WORK INSTRUCTION >>
From the line that contains "The image size is (424, 194)." to the last line of the data below, transcribe every line exactly. Do not include the pictures.

EXERCISE INPUTS >>
▬▬▬
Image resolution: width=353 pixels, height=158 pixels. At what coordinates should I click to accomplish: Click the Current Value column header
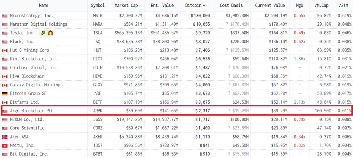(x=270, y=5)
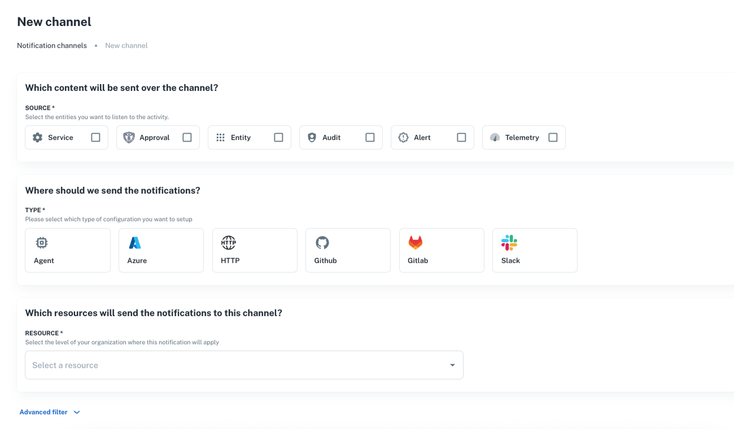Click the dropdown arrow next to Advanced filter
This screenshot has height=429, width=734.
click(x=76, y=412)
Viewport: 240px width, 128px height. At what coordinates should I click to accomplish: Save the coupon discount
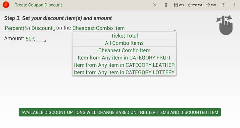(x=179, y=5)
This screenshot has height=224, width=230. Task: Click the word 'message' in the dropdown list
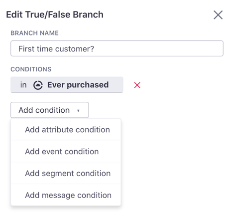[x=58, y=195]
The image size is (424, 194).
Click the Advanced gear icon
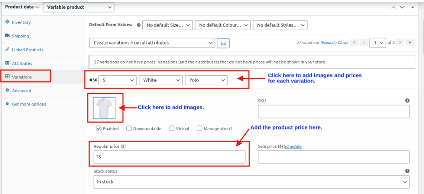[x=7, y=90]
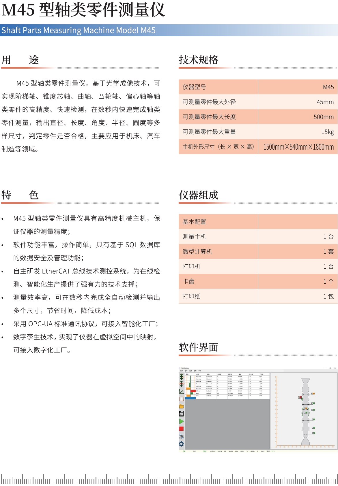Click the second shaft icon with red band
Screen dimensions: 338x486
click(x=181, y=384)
▬▬▬
FINISHED EXERCISE >>
The image size is (424, 194).
Click the Advanced gear icon
[x=7, y=90]
Click the second shaft icon with red band
Screen dimensions: 338x486
click(x=181, y=384)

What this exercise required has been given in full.